• Excerpted passage
■ ■ ■ ■ ■

LSTM Language Model from Scratch

Shakespeare Text Generator — Built Entirely in Pure Python + Custom C Backend

A character-level LSTM that learns to write like Shakespeare — trained end-to-end with zero ML frameworks. Every gate computation, every gradient, every matrix operation is implemented by hand. The forward and backward passes are pure Python; the numerical heavy lifting is a custom C shared library called via ctypes, making this simultaneously a from-scratch neural network and a from-scratch compute engine.

Project Overview

This project trains a 2-layer LSTM to perform character-level language modelling on Shakespeare's complete works. Given any seed string, the trained model generates new text in the style of Shakespeare, one character at a time.

Property	Detail
Task	Character-level text generation
Architecture	2-layer LSTM
Dataset	Shakespeare's complete works (800,000 chars)

■ ■ ■ ■ ■

• Recorded information
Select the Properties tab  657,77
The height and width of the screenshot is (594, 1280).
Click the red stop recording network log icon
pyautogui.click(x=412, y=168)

■ ■ ■ ■ ■

• Requests
a – In the LSTM project description, what is used to call the custom C shared library?
b – Transcribe the passage of the LSTM project description starting at "Project Overview" and ending at "works (800,000 chars)".
The material was drawn from a separate source.

• Answers
a – ctypes

b –
Project Overview

This project trains a 2-layer LSTM to perform character-level language modelling on Shakespeare's complete works. Given any seed string, the trained model generates new text in the style of Shakespeare, one character at a time.

Property	Detail
Task	Character-level text generation
Architecture	2-layer LSTM
Dataset	Shakespeare's complete works (800,000 chars)